Earlier in December, Colorado’s U.S. Sens. Michael Bennet and John Hickenlooper called on the White House to increase wages and improve working conditions at FCC Florence. The senators helped secure a 25% retention bonus for correctional officers at the facility in July, but only a 10% retention bonus for non-custody staff like educators and counselors. This means that as soon as someone signs on to work for the BOP, they get that percentage of their salary up front. The two senators support the AFGE Local 1169’s goal of seeing this raised to 25% for all FCC Florence staff.
“This essential Bureau of Prisons workforce and their representative union have raised concerns about low pay, forced overtime, and dangerous working conditions that have exacerbated low morale, high attrition, and an inability to recruit and hire sufficient staff,” Bennet and Hickenlooper said in their letter.
Butkovich said pay is one of the biggest issues impacting poor retention, and the 10% retention bonus for non-custody staff has proved to be ineffective. At a federal facility in Thomson, Illinois, 25% bonuses were instituted for everyone, and the facility hasn’t seen the level of staffing issues Florence has, he said .

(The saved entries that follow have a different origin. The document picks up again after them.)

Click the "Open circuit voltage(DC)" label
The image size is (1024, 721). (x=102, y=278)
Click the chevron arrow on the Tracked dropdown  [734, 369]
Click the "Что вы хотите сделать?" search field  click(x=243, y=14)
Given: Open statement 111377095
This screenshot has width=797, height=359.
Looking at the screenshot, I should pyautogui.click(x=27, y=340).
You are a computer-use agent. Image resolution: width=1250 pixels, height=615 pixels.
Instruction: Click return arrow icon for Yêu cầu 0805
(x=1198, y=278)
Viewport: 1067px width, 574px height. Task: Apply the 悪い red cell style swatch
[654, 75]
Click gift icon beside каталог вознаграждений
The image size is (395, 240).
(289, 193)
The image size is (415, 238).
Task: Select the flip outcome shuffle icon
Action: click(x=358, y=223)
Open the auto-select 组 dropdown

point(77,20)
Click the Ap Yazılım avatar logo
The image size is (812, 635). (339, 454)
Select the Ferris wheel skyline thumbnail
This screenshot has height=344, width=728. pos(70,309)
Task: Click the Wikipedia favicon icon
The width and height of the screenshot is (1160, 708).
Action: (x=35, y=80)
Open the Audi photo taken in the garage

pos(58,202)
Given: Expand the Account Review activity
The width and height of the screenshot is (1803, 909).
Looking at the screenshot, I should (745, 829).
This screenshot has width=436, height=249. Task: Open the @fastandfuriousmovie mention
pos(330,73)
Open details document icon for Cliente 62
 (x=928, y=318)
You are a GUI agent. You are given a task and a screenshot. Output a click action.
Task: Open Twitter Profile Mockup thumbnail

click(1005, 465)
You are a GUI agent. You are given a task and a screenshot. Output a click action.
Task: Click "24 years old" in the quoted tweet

“When you’re starting out without these retentions, you’re making poverty level wages,” Butkovich said. “The pay dividends are just inconsistent across the board, and this retention is the only thing seeming to send that off.”
Another key issue for Florence, as is the case in many rural Colorado communities, is the cost of housing. Butkovich said southern Colorado is starting to approach Denver when it comes to housing prices, and without the extra incentive, qualified candidates can’t afford to relocate to Florence without a higher bonus.
John Holbrooks is a correctional counselor in Florence. He usually works to make sure inmates’ daily needs are met. This includes approving phone calls, arranging legal visits, calls and mail, and other basic operations that keep the incarcerated population connected to the outside world.
But, given the staffing issues, he regularly gets pulled to fill in as a correctional officer.
Prior to 2017, Holbrooks said people would only need to be pulled from their assigned position once in a while when officers had to leave for training. They also typically had a backlog of extra officers to fill in if someone took time off work. But Holbrooks said pulling non-custody staff has become “a year-round necessity.”
“The reason why the administration started doing this is they did not like to have to pay out the overtime,” Holbrooks said. “So why pay the overtime when you can just pull somebody out of their position and have them fill in as a correctional officer for the day?”
Recently, Holbrooks said an operational review found some discrepancies in his typical role as a counselor, so now he needs to go into work on a day off to make changes and fix the discrepancies. He’ll be paid time and a half for this, but he said the only reason these discrepancies exist is because he keeps getting pulled away from his desk to work correctional officer shifts.
“I don’t want to say it’s a dangerous thing to do because we’re all trained to do the (correctional officer) job,” Holbrooks said. “However, if we’re not doing the job every day, five days a week, we tend to not understand or know the inmates as well as a correctional officer does, so it makes it a little more challenging for those staff that are not in that position every day.”